In 2013, a young, male patient (1 year) exhibited lymphoedema in his right foot without a dilated vena saphena magna. At birth he presented with bilateral foot and lower leg lymphoedema, diminishing on the left after 3 months. The symptoms were suggestive of Milroy’s disease. To determine whether these symptoms were caused by a mutation, we performed Sanger sequence analysis for FLT4 and VEGFC and found the same heterozygous nonsense VEGFC mutation as described by Balboa-Beltran et al [1]. To determine if the mutation occurred de novo or segregated in the family, both parents were tested. The mutation was also found in his asymptomatic 28-year-old father.

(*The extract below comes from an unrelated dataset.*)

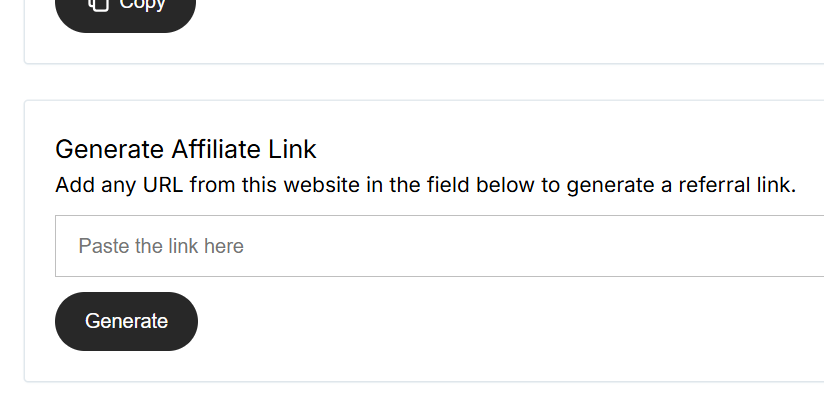Click the blank area right of Generate button
This screenshot has height=420, width=824.
[400, 321]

The patient’s paternal grandmother, also having the mutation, mentioned that she exhibited heavy peripheral oedema when she was pregnant. The paternal great-grandmother (not tested) supposedly developed extreme peripheral oedema after a uterus-extirpation in the past and we were informed that the paternal grandmother’s sister had large ankles at adult age. However, no conclusions may be drawn from the latter family members, since mutation analysis was not performed. This family suggests, in contrast to the article of Balboa-Beltran et al [1], that non-penetrance of this nonsense mutation in VEGFC is evident, in line with the patient’s initial absence of disease history within the family. Similar variable penetrance, is reported in Milroy disease associated with mutations in FLT4, where 10%-15% of individuals with an FLT4 pathogenic variant were shown to be clinically unaffected [2].

References:
1 Balboa-Beltran E, Fernandez-Seara MJ, Perez-Munuzuri A, et al. A novel stop mutation in the vascular endothelial growth factor-C gene (VEGFC) results in Milroy-like disease. J Med Genet 2014;51(7):475-8.
2 Brice G, Child A, Evans A, et al. Milroy disease and the VEGFR-3 mutation phenotype. J Med Genet 2005;42(2):98-102.
3 Connell FC, Ostergaard P, Carver C, et al. Analysis of the coding regions of VEGFR3 and VEGFC in Milroy disease and other primary lymphoedemas. Human Genet, 2009; 124(6), 625–631.
4 Gordon K, Schulte D, Brice G, et al. Mutation in vascular endothelial growth factor-C, a ligand for vascular endothelial growth factor receptor-3, is associated with autosomal dominant milroy-like primary lymphedema. Circ Res 2013;112(6):956-60.